The first thing that I do whenever I deal with a non-functional coil is I check the coil itself. On a pinball machine, it is super easy to do this typically. The first thing you would do is remove the lock bar and playfield glass. Next, be sure to remove the balls themselves. This is an important step, as when you are lifting up the playfield, they can free themselves from the trough, potentially causing damage to the plastics or if you are REALLY unlucky, the back glass. After the balls are removed, lift up the playfield and secure it on the kickstand (or whatever means that particular unit has for doing such. For Black Knight, it has a kickstand so that makes it easy.
Upon visual inspection of the coil, I could see that it is super burnt, meaning that it was constantly engaged for way too long. You should be able to move the piston that solenoid pushes with your hand under normal circumstances and it should move smoothly. This one however was seized, indicating that the coil or sleeve needed to be replaced. This case was a bit extreme, so the coil is just going to be replaced. This happens for a few reasons: return side of the coil is shorted, the switch telling the mainboard to engage it was stuck, or something in the drive circuit was damaged. The drive transistor is typically the first place I check if there are no visible shorts, as those fail pretty often as they are hard working.

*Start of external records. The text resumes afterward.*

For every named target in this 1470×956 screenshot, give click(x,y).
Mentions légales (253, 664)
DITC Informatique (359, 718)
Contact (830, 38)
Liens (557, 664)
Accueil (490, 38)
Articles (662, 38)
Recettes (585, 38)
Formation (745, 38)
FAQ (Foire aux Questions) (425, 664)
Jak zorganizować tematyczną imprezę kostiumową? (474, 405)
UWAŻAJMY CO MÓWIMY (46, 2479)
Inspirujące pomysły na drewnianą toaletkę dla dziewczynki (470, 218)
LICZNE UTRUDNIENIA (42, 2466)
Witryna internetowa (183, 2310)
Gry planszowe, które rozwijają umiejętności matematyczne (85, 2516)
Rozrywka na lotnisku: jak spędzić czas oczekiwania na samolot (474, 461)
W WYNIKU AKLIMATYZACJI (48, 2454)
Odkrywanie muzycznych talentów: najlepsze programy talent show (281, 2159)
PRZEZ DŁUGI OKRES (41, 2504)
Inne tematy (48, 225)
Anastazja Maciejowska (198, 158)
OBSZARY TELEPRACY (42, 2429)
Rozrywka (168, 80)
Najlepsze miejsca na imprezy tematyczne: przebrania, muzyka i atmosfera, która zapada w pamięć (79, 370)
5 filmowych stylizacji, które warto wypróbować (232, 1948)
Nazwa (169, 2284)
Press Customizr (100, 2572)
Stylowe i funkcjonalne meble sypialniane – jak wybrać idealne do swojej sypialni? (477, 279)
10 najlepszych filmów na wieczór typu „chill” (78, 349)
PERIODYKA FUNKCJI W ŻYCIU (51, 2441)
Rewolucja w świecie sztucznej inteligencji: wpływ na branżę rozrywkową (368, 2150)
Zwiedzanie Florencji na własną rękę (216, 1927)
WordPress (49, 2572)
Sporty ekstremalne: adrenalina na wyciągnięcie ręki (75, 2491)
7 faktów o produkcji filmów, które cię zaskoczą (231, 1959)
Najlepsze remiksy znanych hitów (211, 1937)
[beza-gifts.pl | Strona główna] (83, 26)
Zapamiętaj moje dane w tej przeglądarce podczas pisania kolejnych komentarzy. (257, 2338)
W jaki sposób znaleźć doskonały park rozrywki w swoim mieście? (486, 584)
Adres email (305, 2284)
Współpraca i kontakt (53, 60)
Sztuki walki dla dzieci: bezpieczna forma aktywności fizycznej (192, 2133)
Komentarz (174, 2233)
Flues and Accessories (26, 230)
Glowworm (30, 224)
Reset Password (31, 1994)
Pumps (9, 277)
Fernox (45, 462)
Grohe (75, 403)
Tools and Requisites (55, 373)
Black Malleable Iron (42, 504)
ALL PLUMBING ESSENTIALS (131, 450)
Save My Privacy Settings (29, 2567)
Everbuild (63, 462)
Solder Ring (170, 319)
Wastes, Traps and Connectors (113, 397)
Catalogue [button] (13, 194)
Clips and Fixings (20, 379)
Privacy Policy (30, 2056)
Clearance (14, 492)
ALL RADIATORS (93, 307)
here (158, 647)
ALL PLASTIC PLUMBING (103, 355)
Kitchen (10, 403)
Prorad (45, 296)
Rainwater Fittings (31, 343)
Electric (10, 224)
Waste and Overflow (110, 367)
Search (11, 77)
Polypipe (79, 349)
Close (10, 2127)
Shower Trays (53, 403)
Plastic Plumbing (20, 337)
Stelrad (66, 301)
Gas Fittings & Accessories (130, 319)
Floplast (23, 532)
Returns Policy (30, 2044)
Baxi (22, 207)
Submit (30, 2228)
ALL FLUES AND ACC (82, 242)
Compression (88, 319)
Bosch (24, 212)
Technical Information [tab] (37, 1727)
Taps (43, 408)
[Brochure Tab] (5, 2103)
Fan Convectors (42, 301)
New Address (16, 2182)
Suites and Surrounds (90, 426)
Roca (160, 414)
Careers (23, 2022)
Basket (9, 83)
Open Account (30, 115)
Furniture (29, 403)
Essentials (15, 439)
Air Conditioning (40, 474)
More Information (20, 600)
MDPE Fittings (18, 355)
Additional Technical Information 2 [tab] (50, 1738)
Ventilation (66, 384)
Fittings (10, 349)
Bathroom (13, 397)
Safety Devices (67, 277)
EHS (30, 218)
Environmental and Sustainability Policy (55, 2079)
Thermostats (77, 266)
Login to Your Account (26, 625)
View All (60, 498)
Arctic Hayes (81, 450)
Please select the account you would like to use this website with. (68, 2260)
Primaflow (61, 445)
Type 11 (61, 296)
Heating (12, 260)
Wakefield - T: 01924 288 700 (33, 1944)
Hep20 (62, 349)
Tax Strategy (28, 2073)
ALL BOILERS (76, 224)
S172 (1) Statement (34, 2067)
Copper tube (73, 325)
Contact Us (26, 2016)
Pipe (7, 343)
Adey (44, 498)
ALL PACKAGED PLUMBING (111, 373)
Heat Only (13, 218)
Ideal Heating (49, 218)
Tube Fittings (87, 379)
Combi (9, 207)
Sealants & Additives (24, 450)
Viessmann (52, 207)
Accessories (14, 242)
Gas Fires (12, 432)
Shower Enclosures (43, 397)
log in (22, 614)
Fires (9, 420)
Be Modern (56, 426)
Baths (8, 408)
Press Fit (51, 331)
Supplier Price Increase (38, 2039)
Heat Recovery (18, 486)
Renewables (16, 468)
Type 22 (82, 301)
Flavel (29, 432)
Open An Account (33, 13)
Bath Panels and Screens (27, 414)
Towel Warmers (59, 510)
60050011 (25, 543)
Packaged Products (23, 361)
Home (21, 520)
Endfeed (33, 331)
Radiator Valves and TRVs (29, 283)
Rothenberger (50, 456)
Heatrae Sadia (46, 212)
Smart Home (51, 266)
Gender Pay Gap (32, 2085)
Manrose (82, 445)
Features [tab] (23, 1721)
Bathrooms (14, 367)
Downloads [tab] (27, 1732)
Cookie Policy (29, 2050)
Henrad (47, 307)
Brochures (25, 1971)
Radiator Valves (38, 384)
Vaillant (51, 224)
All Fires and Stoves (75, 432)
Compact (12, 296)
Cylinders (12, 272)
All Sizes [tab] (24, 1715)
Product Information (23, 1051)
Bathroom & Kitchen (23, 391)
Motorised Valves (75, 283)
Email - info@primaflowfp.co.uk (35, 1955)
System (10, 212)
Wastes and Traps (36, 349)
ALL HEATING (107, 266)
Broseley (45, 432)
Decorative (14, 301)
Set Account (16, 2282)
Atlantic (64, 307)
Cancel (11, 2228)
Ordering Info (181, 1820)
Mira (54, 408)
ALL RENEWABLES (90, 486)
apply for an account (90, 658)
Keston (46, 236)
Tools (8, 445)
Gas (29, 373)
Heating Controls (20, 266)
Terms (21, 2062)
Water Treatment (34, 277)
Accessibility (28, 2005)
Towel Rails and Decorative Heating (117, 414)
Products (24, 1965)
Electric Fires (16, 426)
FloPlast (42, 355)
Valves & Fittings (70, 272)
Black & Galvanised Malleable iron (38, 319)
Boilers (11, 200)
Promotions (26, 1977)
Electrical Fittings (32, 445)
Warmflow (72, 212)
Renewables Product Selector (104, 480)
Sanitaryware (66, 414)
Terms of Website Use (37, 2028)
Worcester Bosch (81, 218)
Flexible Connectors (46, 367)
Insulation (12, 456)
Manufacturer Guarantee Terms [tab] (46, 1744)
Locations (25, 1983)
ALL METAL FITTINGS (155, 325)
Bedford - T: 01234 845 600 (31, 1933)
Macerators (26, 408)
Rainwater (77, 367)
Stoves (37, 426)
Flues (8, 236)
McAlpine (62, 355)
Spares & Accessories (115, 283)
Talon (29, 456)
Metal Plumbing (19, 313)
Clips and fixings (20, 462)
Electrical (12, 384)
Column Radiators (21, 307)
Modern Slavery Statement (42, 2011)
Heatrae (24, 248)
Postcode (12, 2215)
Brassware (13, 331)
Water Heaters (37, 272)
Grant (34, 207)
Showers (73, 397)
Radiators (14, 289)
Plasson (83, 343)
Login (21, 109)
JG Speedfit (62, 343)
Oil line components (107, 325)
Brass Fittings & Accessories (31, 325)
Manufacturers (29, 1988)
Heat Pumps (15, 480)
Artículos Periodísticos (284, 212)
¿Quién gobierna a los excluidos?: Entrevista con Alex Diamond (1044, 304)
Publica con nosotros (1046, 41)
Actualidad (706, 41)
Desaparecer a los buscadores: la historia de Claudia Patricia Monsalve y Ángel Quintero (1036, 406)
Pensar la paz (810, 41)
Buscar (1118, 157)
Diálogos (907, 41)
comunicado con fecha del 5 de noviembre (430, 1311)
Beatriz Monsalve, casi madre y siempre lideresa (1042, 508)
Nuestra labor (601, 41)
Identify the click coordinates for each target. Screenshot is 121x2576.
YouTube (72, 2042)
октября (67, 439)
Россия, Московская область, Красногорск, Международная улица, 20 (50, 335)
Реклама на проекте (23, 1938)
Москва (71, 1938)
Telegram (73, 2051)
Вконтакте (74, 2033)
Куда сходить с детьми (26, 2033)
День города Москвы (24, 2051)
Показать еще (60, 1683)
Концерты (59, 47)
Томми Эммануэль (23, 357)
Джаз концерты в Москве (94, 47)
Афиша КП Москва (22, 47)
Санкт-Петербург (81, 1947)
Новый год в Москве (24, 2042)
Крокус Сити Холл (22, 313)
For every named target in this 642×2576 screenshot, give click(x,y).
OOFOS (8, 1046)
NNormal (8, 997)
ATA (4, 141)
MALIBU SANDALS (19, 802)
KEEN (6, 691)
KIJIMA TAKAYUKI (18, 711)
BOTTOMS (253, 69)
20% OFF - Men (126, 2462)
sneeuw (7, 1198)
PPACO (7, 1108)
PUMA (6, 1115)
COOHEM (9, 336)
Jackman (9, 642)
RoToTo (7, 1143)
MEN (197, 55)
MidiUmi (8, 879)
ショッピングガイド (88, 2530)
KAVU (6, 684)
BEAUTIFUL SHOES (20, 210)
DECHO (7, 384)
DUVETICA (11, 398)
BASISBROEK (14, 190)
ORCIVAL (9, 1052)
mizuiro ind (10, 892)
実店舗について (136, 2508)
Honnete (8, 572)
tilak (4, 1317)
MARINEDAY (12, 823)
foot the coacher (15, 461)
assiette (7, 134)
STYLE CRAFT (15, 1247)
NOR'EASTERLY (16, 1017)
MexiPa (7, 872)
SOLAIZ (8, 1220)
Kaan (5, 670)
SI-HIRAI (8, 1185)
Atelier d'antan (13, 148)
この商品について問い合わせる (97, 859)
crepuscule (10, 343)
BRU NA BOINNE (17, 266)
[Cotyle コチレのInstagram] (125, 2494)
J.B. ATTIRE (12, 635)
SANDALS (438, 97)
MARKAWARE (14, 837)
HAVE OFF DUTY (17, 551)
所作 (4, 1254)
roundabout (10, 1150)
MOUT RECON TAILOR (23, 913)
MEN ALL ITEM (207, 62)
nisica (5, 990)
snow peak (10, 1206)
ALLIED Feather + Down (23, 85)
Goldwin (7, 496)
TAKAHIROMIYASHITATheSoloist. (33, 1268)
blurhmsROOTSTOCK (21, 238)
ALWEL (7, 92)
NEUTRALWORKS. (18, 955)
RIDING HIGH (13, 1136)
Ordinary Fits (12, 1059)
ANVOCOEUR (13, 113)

Looking at the manual, it was really easy to identify which part of the circuit to look at. You can typically find pinball manuals online on websites like ipdb.org. Each manual is different, but manuals by Williams typically were comprehensive. Table 2 and 4 told me the solenoid number (02), what coil to replace it with, and which drive transistors were involved.
With the transistor in question identified, I could easily take a look at the board. The only problem, is that Williams did NOT use silkscreen on the gameboards during this time, so you have to refer to the component layout diagram in the manual. You can also double check the schematics to make sure there wasn't a mistake, as well see the rest of the circuit to inspect.
So now looking at the board, I could see little balls of solder on the cooling mount tab and discoloration, a strong indicator that it got pretty hot. At this point, I was fairly confident that this was the issue. The 2N4401 that drives the drive transistor could also have failed, but that happens a lot less than the drive transistor itself as it is working with a lot less. The 7408 could also fail, but many times you would see multiple coils having issues. So I decided to just replace the drive transistor at Q17 with a TIP102.
After replacing the drive transistor, the coil performed as it should. In order to avoid excessive coil damage like this, make sure that your solenoid fuse is the correct value (the manual has that information and there is typically a fuse chart in the back box) and if you see or hear a solenoid fire and get stuck, it is a good idea to turn off the game and investigate. Coils are still made but are more expensive than a simple switch adjustment, just replacing the drive transistor or coil sleeve, and fuses are cheap so use the right value.